Quick loon update (because I just can’t stay away from them)
The Writer’s Dog Interview #4: Meet Daisy
Am I making art? Does it matter?
I read this essay by Elle Griffin about what constitutes art in the literary world and it’s been buzzing in my brain all week as I go through the draft of the novel I’m working on. I need to think out loud with you and maybe we’ll all learn a bit more about each other.
Elle sets up and counters three arguments she thinks certain arbiters of art would have us believe:
If it’s popular, it’s not real art
If it’s different, it’s not real art
If it’s self-published, it’s not real art
Going by these, I can honestly say, I’m making art. Or at least I’ve made art.
Casualties, my first and, so far, only novel made it out into the world and into the hands and homes of several thousand readers. I still hear from some of them and it thrills me and always will. That said, it could not be called popular on the scale of, say, any Stephen King or Jodi Picoult novel. So, check.
Casualties is about a mother and defense industry executive whose son returns from the war more troubled than she realizes forcing her to face the consequences of her choices and the complicity we all share. The story is not experimental, it adheres to traditional story-telling techniques. I tried to tear the reader's heart out and hand it back along with hope for a better world. Many books do this and do it well. Again, not so different. Check.
I was published by an imprint of Penguin Random House, so I did not self-publish. Check.
Does that mean the rest of the world views my novel or my writing as “art?” My parents helped put that in perspective. My dad, upon finding out that my book would only be published in paperback, looked a little crestfallen, bless his heart. “I thought it would be hard cover, a real book,” he said. Years earlier, when I showed my mother a draft of a magazine piece I was writing and hoping to sell, she commented, “It makes good bathroom reading.”
So I didn’t think much about art as I slaved away on Casualties. I did worry plenty plenty about being published.
I wanted to be chosen.
One of the reasons I was such a slow starter as a writer was my fear that I was not good enough, not literary enough, not smart enough. My measures for success were the authors on the New York Times bestsellers list, the names on the spines of the books I gobbled -- people whose work had been selected and nourished by traditional publishers. The chosen.
Each rejection of each short story or essay I submitted seemed to confirm that I would never be chosen. So I largely hid all my writing -- my creative writing and therefore the most important to me -- in notebooks and drawers and closets and boxes where few people besides me ever saw them. I told myself that someday I would go back to it all - after I had enough money, when my son was older, when I had more time, when I had more life experience -- you name it, there was an excuse.
For now, let’s skip over the years that followed except to say that, I eventually hit a “now or never” point and began to take myself and my writing seriously. I finally understood that it wasn’t for publishers to decide if I wrote or not, they only determined if or when I got published. By the time I had finished Casualties and was ready to submit, even that had begun to change. Self-publishing was gathering steam, gaining momentum with the advent of e-books, and turning some writers, especially those who focused on particular genres, into authors with giant followings and incomes to match.

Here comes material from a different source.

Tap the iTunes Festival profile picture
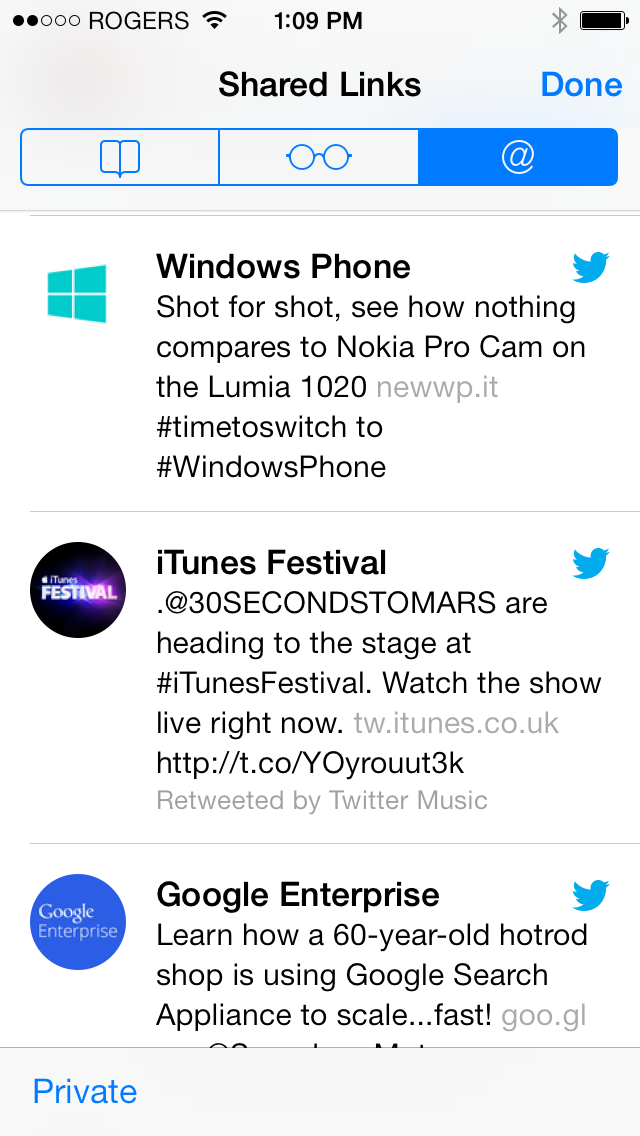This screenshot has width=640, height=1136. pyautogui.click(x=78, y=590)
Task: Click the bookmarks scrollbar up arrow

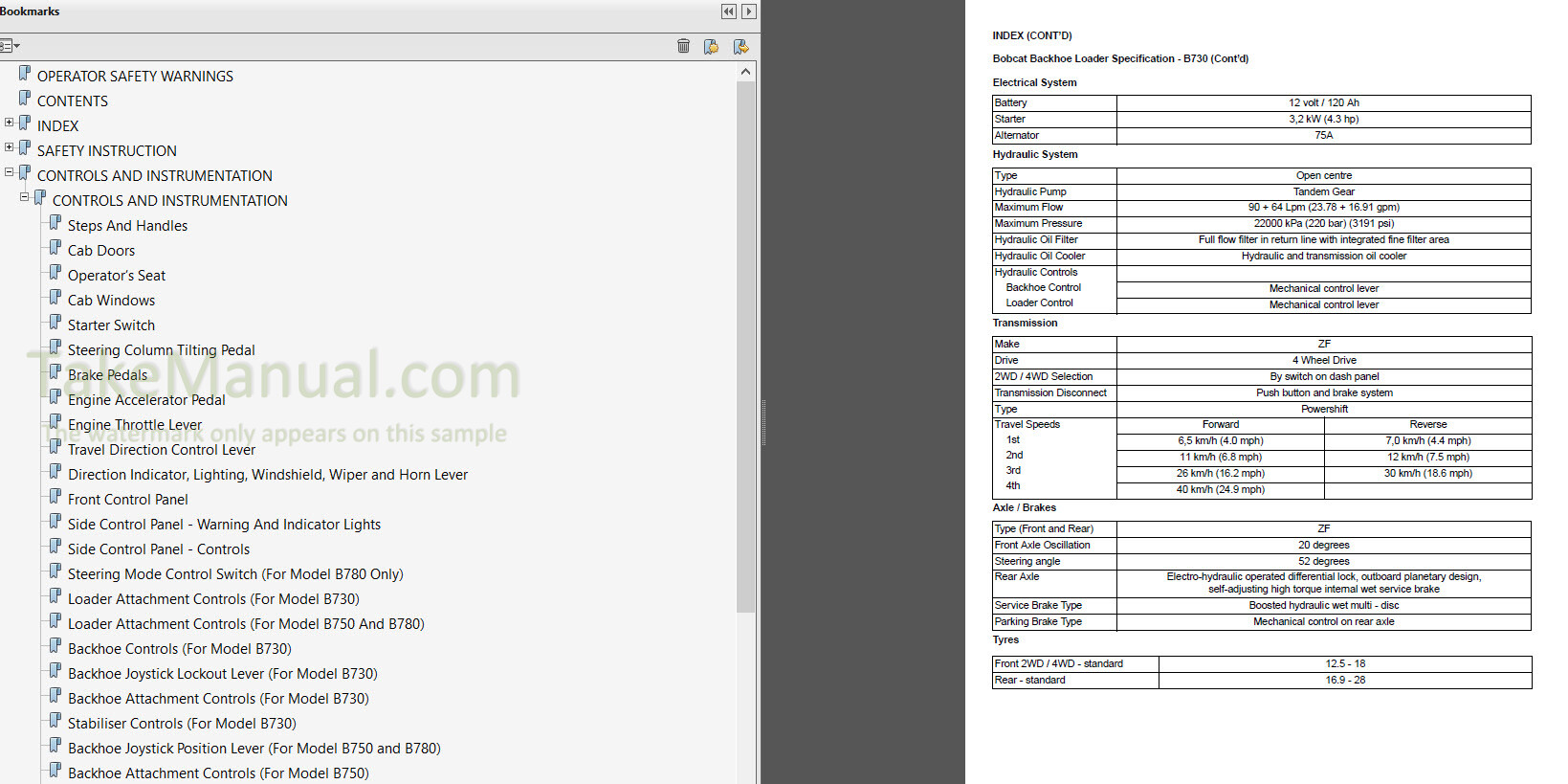Action: tap(746, 72)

When I hit that lottery back in 2015 -- and submitting a manuscript for publication bears a strong resemblance to the biggest game of luck there is -- I was over the moon. I had made it into a club I’d longed to be part of and I’d done it without the MFA (Masters of Fine Arts) that I’d once believed would have legitimized me as a writer in the eyes of all the choosers.
I would not trade the feeling I had the day my agent called me with the news for anything in the world. A big part of me wants that feeling again. On the other hand, there is a growing part of me that is very interested in what would happen if I didn’t wait to be chosen but published the novel I’m now writing myself.
With this in mind, I’ve been paying attention to novelists like Elle Griffin and Kristen Tsetsi and a growing number of memoir and nonfiction writers who are experimenting with self-publishing in all formats including serializing their work online with platforms that allow them to interact directly with their readers -- no publisher cutting into the profits. Bookstores become just one of several distribution options. No one comes between the author and the readers; readers interact directly with the writing and the author all along the way. The writers among us will find a treasure trove of articulate discussion, resources, and a burgeoning community of fiction writers who are also experimenting with these ideas over on Elle’s substack called The Novelleist.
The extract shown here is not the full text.